> _Supplied entries_:
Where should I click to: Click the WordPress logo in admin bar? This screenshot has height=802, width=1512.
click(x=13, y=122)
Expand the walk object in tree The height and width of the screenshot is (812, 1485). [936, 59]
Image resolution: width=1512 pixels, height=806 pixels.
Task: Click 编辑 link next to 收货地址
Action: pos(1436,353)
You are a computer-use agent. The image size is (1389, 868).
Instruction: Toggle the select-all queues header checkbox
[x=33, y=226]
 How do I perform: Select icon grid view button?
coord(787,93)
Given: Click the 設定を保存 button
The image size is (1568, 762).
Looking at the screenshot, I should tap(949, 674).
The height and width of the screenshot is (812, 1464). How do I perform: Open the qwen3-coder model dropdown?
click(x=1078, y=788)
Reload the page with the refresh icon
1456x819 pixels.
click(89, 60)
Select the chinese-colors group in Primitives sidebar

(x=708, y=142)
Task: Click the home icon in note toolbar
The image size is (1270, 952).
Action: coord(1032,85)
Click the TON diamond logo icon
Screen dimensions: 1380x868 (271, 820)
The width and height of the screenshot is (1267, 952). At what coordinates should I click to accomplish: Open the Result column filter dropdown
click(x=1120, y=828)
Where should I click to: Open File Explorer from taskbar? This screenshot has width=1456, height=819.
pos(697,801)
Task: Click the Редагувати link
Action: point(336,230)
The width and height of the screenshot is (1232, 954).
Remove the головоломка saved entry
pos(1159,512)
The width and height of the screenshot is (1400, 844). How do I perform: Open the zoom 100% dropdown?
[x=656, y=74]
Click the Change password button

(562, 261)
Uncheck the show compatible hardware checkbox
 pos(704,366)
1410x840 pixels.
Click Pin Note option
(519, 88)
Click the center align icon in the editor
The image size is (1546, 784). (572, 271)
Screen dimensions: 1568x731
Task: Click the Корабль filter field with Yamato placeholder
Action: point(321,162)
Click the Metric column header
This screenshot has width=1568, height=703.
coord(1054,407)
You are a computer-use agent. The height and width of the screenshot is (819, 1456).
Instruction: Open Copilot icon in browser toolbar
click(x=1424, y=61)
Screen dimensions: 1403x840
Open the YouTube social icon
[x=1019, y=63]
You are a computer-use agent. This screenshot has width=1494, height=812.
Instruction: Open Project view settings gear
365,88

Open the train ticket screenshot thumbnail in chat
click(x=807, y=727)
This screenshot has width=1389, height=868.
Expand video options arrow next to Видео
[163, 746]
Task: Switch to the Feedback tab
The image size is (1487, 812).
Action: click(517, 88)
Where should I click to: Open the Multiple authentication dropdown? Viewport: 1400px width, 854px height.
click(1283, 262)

> _Your objective_:
Extract every line above that contains the word "agent".

> _Result for this exercise_:
You are a computer-use agent. The image size is (1389, 868).
You are a computer-use agent. The height and width of the screenshot is (819, 1456).
You are a computer-use agent. This screenshot has width=1494, height=812.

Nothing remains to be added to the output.